Our Yootles currency seems to have caught the public’s imagination more than any of the other various topics I covered in my own talk. (What’s wrong with you folks? You’re not endlessly fascinated with the gory mathematical details of my dynamic parimutuel market mechanism? ;-)) And so a meme is born. The lead on the Yootles project is Daniel Reeves and he is eager to answer questions and hear your feedback.

I enjoyed the confab immensely and it was great to meet so many people: thanks for the kind words from so many of you. Thanks again to the speakers, organizers, media, and attendees. I hope the event was valuable to you. Archive video of the event is available [100k|300k] for those who could not attend in person.

confab.yahoo update

Here is an update on the confab.yahoo on prediction markets happening this Wed Dec 13 at 5:30pm at Yahoo!’s Sunnyvale headquarters, Building C, Classroom 5.

  1. We’ve added Stanford b-school professor Eric Zitzewitz as a speaker
  2. We’ll hold an ad-hoc vendor session immediately following the event, tentatively featuring Collective Intellect, HedgeStreet, HSX, Inkling Markets, NewsFutures, and RIMDEX
  3. There will be food!
  4. We’ll be giving away a limited number of copies of Surowiecki’s book The Wisdom of Crowds
  5. We’re planning to webcast the event at two connection speeds: 100k | 300k

Again, the event is free and open to the public. Hope to see you there!

confab.yahoo on prediction markets: Sunnyvale, Dec 13 5:30p

I’m happy to announce the following public event:

confab.yahoo on prediction markets: tapping the wisdom of crowds
5:30-8:00pm Wed Dec 13, 2006 (sign up on Upcoming.org!)
Yahoo! Headquarters, Building C, Classroom 5
701 First Avenue, Sunnyvale, CA 94089 USA

Join us for a public “how to” session on prediction markets moderated by James Surowiecki, New Yorker columnist and best-selling author of The Wisdom of Crowds. Speakers from Google, HP, Microsoft, and Yahoo! will describe how they are using prediction markets to aid corporate forecasting and decision making. Other speakers include the developer of Zocalo, an open source prediction market platform; the co-founder of InklingMarkets.com, a Paul Graham yCombinator startup; and Robin Hanson, the visionary economist and inventor whose pioneering work paved the way. The event is open to the public and will emphasize practical lessons and hands-on advice.
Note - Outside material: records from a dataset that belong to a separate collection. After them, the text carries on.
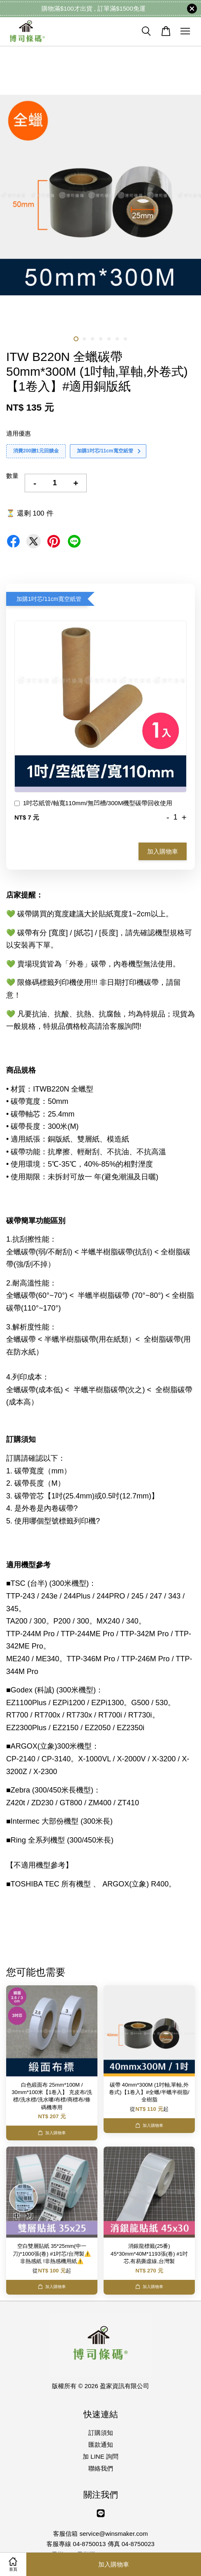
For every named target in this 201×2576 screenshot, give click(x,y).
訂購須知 (100, 2432)
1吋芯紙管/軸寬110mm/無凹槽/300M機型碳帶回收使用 (93, 803)
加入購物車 (162, 851)
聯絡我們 (100, 2468)
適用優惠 (18, 433)
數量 (12, 475)
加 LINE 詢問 (100, 2456)
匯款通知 (100, 2444)
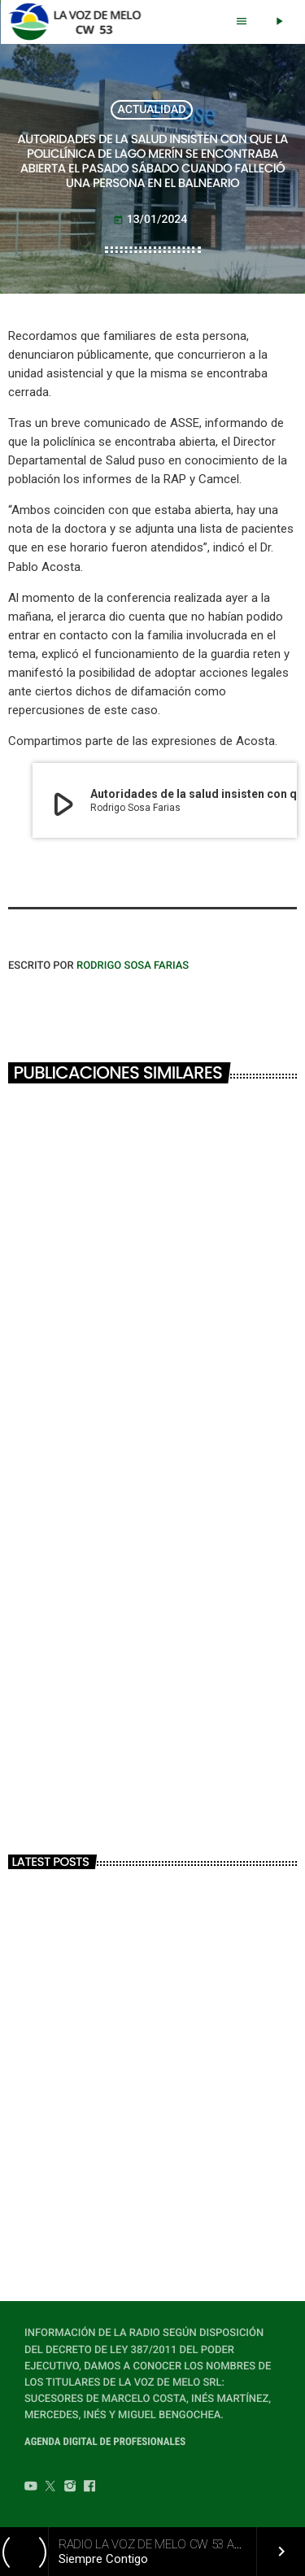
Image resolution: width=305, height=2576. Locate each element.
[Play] (279, 22)
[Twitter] (50, 2488)
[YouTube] (30, 2488)
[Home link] (79, 22)
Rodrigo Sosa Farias (132, 966)
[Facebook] (89, 2488)
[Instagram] (69, 2488)
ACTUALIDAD (152, 109)
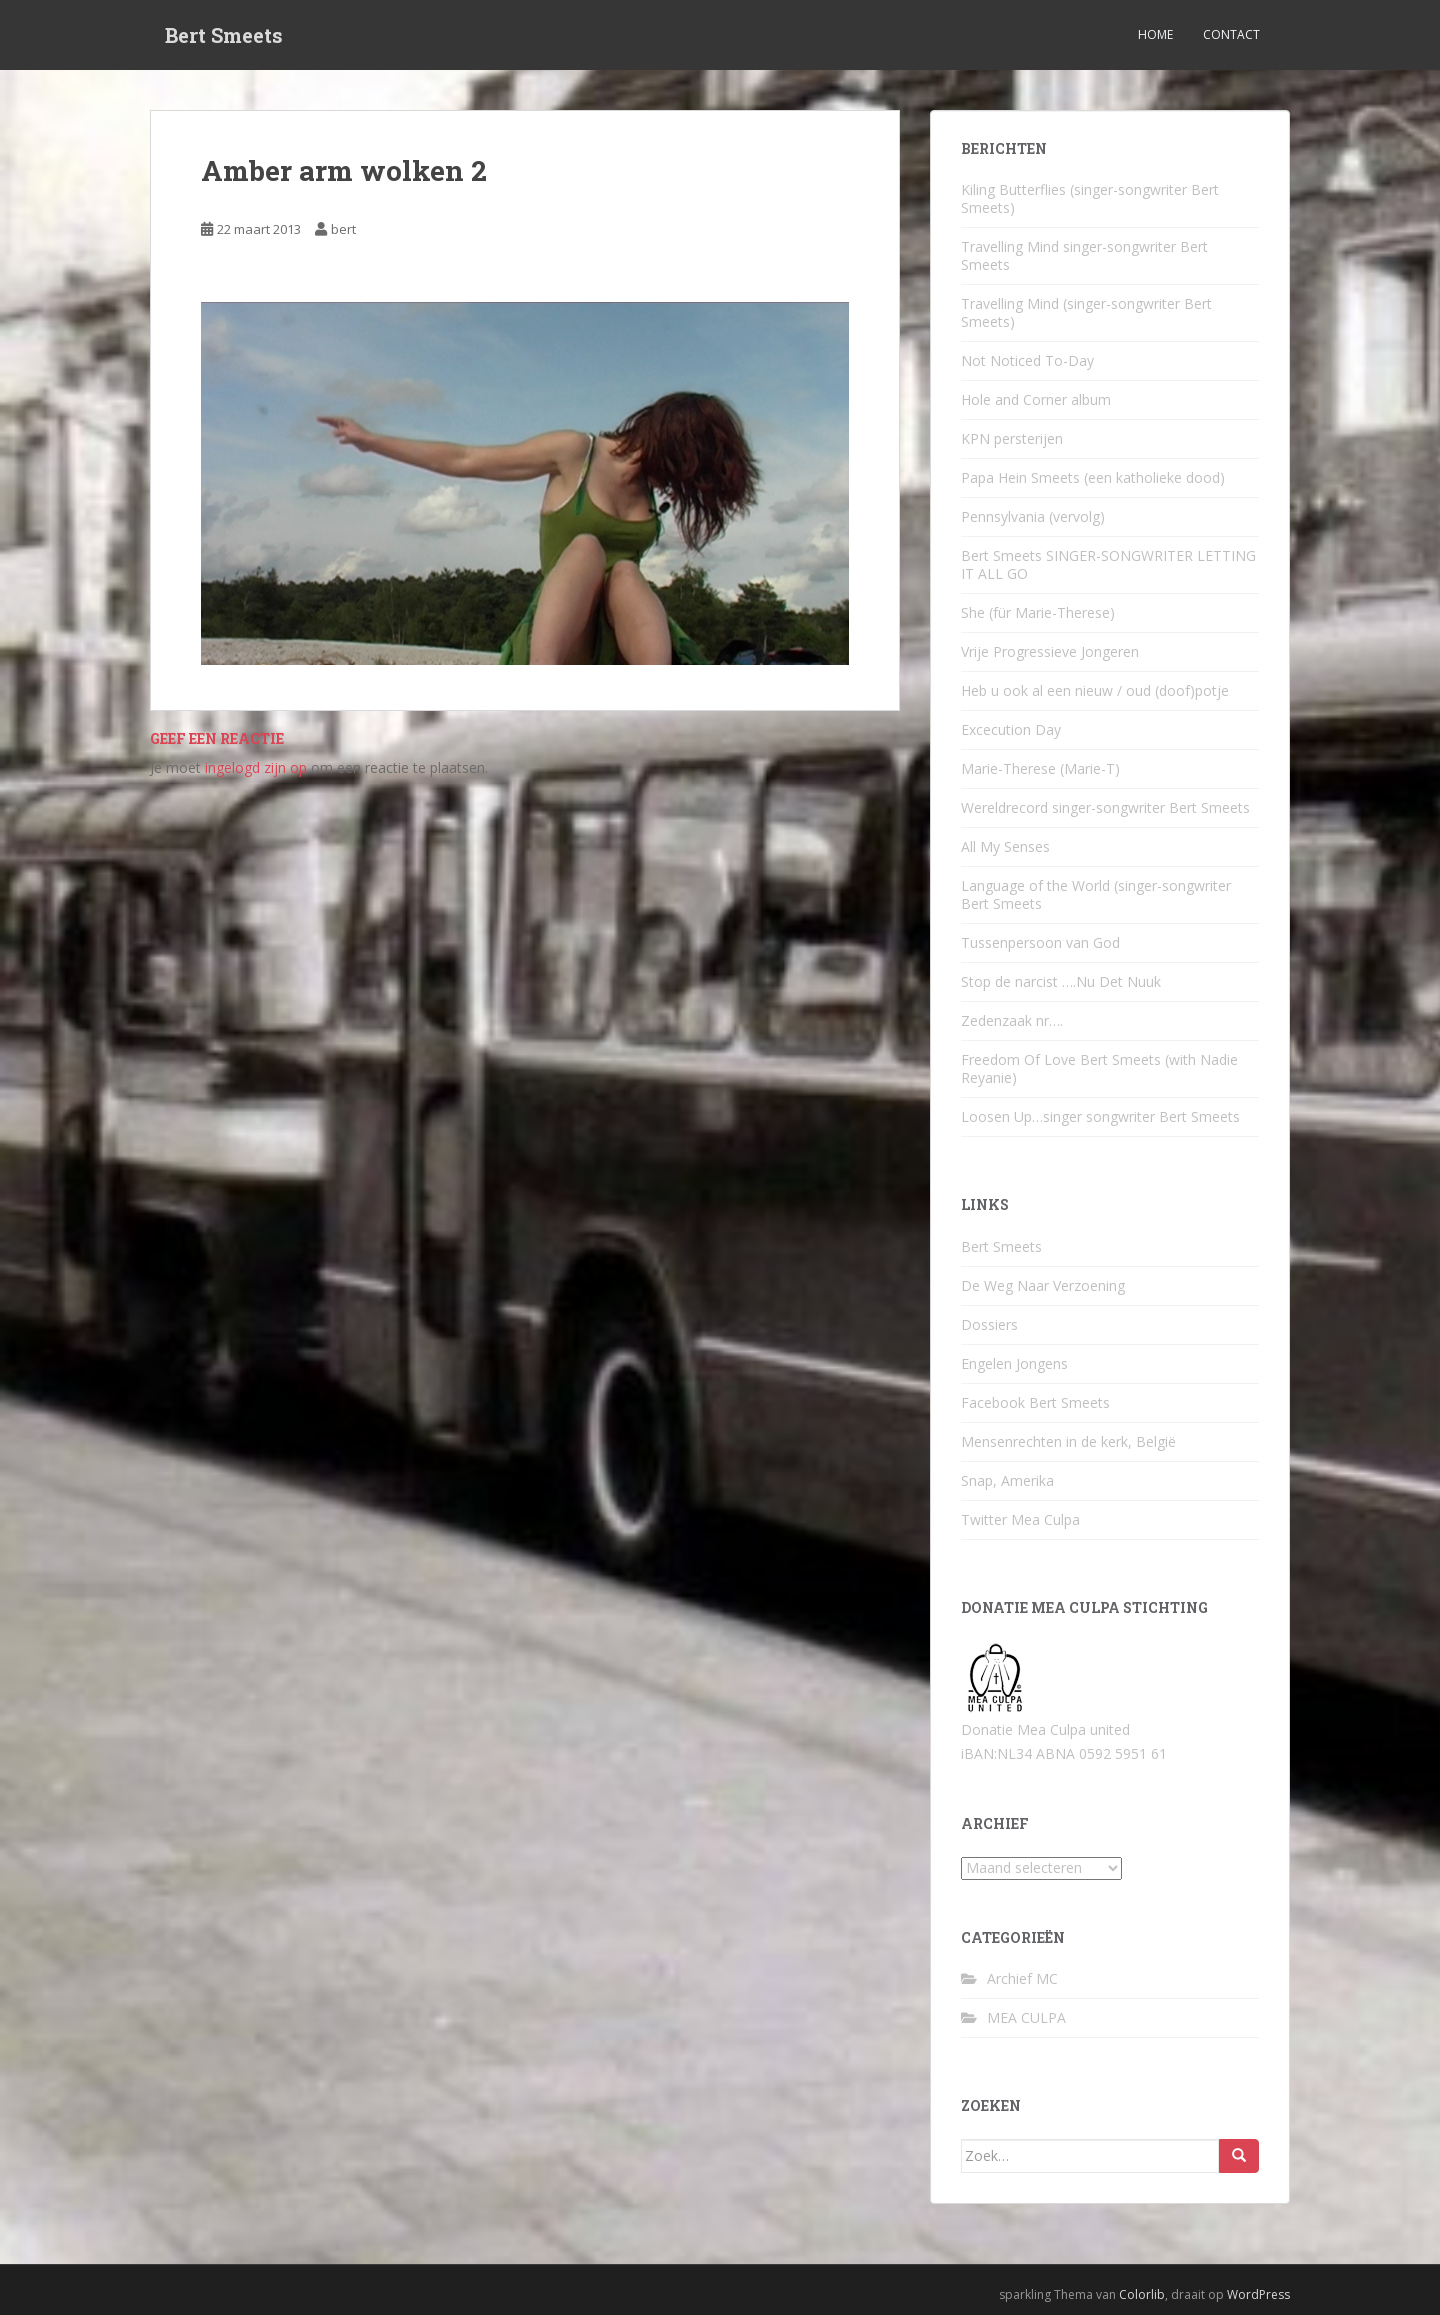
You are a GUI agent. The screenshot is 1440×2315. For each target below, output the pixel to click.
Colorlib (1142, 2294)
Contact (1231, 34)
After brief presentations from each speaker, Surowiecki will open up the session for discussion with the audience.

confab.yahoo is Yahoo! TechDev’s new open microconference series. Join academic and industry experts from across the valley and the country as they discuss the latest technologies and their applications and see for yourself what’s next on the web. Attendance is free and open to the public.